Both DVD sets feature full episodes of The Ed Sullivan Show, including original commercials.  Fans of television variety shows on DVD know that this often isn’t the case, with classics like The Dean Martin Show and The Smothers Brothers Comedy Hour being forced to release highlights-only as a result of prohibitive licensing costs, usually involving musical performances.  Only the 6-show set includes the Rolling Stones’ first appearance on October 25, 1964, in which the band performed the little-known “Around and Around” as well as their hit cover of the Jerry Ragovoy-penned “Time Is On My Side.”  But viewers will also find a program that defines variety: comedians London Lee, Phyllis Diller and Stiller and Meara, plus the tap-dancing Peg Leg Bates (!), actor Laurence Harvey reciting “The Charge of the Light Brigade,” classical violinist Itzhak Perlman and even the acrobatic Berosinis!

The May 2, 1965 episode is included on both releases.  Four Stones songs are performed (including “The Last Time”) but the same show also presented Dusty Springfield and the smash hit “I Only Want to Be with You” plus Tom Jones with “Whatcha Gonna Do When Your Baby Leaves You,” Leslie Uggams with “Melancholy Baby” and of course, Senor Wences and Topo Gigio!  The Stones next appeared with Ed on February 13, 1966, and that program, too, appears on both versions.  The Stones kick off this episode with their titanic “(I Can’t Get No) Satisfaction,” and return for both “19th Nervous Breakdown” and the ballad “As Tears Go By.”  The Rolling Stones are the sole musical act for this bill, which also includes the still-active Hal Holbrook, applying his distinct tones to Abraham Lincoln’s second inaugural speech!

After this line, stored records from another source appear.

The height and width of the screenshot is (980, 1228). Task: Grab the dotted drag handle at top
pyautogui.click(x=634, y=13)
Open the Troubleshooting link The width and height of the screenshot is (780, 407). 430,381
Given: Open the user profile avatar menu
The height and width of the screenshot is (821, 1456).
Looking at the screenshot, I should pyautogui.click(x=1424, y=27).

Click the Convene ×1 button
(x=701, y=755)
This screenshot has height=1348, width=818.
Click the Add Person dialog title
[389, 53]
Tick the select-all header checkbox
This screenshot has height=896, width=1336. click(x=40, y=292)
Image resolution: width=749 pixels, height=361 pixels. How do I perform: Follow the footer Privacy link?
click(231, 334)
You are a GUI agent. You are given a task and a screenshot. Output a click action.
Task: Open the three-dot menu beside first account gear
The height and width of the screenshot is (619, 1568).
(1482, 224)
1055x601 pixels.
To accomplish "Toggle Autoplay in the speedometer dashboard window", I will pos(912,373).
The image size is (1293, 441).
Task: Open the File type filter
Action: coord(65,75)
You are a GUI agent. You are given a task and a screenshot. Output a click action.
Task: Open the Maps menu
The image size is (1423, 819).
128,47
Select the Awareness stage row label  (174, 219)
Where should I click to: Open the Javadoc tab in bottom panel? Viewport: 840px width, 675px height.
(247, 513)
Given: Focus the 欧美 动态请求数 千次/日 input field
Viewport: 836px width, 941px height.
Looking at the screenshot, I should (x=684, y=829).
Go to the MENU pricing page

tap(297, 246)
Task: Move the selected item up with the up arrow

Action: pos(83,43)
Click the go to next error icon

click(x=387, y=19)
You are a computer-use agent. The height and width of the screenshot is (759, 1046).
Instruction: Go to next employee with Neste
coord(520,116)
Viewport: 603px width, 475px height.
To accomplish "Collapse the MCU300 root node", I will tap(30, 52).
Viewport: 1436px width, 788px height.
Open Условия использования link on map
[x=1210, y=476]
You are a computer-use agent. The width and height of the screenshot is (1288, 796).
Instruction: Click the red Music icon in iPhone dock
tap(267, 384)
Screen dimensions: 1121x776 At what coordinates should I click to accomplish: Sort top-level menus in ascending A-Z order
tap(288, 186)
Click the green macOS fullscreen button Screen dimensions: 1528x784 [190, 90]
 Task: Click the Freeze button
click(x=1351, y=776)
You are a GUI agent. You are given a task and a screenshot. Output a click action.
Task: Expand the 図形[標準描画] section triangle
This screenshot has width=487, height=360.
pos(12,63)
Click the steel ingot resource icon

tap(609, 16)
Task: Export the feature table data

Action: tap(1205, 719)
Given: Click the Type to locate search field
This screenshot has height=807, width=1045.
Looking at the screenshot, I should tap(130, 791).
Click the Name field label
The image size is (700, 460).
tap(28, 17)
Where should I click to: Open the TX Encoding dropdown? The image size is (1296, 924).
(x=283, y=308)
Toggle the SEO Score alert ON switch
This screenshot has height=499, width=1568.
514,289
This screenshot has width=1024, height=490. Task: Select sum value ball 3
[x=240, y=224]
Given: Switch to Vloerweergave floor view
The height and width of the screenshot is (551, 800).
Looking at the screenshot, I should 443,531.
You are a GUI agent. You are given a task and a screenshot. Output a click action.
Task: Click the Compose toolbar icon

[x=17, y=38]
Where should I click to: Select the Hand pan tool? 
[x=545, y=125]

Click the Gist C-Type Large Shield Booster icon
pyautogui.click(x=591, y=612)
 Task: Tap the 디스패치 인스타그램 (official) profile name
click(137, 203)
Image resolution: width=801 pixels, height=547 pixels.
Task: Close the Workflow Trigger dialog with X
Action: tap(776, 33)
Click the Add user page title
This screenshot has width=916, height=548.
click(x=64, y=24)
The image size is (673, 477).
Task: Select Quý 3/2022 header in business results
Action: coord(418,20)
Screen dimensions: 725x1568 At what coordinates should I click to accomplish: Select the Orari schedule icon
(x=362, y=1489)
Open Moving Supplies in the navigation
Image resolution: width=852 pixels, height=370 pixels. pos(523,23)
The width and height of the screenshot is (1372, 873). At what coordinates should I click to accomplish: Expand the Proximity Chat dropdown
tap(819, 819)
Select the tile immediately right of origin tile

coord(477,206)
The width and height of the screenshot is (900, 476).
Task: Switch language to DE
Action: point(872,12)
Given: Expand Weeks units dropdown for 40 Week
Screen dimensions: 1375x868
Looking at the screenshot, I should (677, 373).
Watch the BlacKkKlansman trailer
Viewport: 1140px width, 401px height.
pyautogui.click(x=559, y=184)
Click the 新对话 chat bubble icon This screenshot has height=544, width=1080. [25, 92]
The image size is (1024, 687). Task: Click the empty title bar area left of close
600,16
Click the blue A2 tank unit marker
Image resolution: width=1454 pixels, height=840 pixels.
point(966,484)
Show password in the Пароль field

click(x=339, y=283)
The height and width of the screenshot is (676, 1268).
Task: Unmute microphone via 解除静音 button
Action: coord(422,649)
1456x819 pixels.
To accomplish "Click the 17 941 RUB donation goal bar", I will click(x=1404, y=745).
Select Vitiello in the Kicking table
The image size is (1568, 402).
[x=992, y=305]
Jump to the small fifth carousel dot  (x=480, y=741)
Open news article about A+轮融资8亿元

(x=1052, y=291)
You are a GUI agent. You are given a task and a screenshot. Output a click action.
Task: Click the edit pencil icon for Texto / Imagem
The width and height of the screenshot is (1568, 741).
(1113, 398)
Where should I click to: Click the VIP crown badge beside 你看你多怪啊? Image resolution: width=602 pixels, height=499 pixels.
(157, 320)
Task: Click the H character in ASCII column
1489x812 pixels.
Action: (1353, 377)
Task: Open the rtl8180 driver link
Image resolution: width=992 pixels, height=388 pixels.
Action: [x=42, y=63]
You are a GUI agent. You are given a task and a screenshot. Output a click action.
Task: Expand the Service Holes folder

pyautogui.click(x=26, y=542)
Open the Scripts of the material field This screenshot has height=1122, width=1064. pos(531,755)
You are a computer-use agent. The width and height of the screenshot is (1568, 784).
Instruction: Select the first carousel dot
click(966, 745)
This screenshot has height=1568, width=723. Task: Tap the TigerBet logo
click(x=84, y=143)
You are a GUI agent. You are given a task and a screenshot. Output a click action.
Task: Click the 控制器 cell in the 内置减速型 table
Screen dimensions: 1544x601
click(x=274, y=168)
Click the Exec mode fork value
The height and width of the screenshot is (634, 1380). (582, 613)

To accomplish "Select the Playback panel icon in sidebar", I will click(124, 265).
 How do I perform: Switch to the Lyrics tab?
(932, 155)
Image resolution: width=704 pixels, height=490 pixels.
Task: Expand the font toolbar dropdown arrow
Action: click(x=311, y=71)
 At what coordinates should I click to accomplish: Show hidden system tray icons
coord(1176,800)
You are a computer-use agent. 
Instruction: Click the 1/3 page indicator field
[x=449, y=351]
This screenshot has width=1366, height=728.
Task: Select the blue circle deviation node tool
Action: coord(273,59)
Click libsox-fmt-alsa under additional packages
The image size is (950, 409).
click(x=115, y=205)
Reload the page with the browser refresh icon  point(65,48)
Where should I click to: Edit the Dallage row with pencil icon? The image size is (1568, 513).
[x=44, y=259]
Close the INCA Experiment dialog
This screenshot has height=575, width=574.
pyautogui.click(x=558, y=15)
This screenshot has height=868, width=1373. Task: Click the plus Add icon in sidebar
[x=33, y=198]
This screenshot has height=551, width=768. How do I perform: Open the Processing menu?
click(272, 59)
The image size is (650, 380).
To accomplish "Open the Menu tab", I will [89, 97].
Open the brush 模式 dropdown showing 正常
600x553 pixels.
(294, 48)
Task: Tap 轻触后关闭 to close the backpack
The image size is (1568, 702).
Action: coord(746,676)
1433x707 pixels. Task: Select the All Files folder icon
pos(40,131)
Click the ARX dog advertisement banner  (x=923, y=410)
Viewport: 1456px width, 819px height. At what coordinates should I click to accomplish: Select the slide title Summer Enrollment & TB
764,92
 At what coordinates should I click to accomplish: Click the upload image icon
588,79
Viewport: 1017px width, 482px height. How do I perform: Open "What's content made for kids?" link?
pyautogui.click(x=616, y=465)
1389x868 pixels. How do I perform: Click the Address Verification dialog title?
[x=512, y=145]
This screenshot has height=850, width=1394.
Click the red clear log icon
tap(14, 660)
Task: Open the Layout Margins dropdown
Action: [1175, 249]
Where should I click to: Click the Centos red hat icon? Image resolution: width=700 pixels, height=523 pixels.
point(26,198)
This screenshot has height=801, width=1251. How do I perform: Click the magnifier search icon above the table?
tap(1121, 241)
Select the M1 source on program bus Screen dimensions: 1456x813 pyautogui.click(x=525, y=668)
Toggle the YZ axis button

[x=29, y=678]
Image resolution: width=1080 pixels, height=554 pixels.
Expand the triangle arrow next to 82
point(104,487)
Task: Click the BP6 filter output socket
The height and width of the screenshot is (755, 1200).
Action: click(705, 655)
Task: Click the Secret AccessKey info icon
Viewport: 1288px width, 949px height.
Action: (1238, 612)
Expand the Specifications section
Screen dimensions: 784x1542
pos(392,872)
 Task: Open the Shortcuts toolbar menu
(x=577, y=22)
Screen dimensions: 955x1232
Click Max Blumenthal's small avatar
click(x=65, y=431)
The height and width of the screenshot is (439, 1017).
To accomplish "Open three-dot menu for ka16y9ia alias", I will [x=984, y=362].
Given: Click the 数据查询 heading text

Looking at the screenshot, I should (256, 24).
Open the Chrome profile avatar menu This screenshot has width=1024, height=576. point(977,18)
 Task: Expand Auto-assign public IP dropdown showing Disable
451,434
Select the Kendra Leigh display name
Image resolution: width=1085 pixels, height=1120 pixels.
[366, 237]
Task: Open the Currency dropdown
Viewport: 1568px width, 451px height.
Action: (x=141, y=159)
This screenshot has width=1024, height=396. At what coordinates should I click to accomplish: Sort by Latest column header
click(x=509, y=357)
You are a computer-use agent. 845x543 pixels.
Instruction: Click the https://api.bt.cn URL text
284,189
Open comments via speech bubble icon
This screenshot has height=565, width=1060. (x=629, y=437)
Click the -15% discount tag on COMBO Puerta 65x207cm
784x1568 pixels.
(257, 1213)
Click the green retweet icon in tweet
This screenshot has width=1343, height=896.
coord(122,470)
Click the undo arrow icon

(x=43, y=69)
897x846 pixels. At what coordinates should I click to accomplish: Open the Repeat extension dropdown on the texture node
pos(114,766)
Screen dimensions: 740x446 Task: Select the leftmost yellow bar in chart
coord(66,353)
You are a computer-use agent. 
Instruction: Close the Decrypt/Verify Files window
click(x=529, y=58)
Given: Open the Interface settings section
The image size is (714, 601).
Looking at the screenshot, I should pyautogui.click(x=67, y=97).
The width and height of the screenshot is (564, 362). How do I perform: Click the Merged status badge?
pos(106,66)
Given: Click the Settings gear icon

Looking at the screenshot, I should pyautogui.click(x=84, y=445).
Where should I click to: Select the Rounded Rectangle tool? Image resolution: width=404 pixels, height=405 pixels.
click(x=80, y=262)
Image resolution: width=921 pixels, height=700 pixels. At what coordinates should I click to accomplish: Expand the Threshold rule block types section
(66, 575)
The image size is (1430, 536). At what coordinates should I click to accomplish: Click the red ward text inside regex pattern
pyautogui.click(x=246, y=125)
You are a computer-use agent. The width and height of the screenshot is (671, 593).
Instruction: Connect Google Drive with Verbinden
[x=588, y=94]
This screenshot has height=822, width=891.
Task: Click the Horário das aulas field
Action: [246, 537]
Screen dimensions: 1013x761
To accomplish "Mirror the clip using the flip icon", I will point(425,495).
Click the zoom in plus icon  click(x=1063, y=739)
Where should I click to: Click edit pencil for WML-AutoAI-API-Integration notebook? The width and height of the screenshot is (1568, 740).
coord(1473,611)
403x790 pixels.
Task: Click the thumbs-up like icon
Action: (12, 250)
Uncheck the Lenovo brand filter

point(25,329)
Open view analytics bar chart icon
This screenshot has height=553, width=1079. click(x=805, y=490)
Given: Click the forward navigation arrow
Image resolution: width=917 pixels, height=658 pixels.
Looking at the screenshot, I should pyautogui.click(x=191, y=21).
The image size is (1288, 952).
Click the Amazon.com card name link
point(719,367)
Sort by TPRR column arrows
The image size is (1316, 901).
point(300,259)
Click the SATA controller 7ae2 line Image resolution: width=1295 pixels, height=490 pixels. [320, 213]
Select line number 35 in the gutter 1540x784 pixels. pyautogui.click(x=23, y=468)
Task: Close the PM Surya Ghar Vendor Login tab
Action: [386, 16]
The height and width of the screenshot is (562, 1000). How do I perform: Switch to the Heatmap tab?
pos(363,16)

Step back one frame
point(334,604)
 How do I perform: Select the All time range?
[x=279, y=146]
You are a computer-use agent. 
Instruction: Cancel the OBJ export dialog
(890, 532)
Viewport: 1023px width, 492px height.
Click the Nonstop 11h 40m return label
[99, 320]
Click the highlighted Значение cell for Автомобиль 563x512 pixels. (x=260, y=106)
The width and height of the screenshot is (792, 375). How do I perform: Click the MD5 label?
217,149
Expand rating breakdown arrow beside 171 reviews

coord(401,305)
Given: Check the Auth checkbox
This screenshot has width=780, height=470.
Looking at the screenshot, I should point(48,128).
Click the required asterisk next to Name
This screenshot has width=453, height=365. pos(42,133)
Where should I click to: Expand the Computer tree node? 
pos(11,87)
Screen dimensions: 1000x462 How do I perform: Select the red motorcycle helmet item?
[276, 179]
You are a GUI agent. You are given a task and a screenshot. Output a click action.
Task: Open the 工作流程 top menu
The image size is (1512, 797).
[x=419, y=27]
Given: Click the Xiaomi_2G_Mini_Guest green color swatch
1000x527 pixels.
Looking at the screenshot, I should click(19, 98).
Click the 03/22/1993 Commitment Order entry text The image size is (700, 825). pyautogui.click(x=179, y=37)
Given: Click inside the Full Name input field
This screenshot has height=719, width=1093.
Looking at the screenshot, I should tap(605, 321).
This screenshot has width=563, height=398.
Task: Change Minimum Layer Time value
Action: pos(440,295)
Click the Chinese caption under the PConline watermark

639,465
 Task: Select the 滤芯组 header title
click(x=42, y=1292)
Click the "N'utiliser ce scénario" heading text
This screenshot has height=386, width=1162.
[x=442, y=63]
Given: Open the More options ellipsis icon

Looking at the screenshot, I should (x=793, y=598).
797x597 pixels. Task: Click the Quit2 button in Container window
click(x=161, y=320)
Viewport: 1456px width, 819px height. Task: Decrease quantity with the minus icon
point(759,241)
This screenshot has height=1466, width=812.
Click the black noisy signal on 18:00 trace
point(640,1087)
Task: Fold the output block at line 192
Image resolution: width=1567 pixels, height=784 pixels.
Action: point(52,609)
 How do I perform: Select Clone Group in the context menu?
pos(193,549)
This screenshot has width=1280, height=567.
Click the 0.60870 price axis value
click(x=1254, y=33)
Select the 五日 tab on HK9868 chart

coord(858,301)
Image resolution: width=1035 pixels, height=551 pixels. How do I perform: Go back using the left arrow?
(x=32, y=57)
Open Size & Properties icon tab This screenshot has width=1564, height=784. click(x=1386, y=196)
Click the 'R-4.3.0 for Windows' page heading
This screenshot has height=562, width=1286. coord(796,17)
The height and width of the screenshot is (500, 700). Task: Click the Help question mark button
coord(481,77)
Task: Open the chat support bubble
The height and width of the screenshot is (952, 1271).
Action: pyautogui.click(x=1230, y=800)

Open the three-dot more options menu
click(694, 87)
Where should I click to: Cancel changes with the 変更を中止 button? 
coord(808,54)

The Rolling Stones were back on September 13, 1966, opening the show with “Paint It Black” and later playing “Lady Jane” and “Have You Seen Your Mother, Baby, Standing in the Shadow?”  Red Skelton and Joan Rivers were the comedians du jour, while Robert Goulet musically contributed with “Once I Had a Heart” and Louis Armstrong brought along his famous trumpet for “Cabaret” from John Kander and Fred Ebb’s new Broadway musical of the same name!  Jim Henson’s Muppets are on hand for an early appearance with a rock-and-roll themed sketch.  Appropriate, no?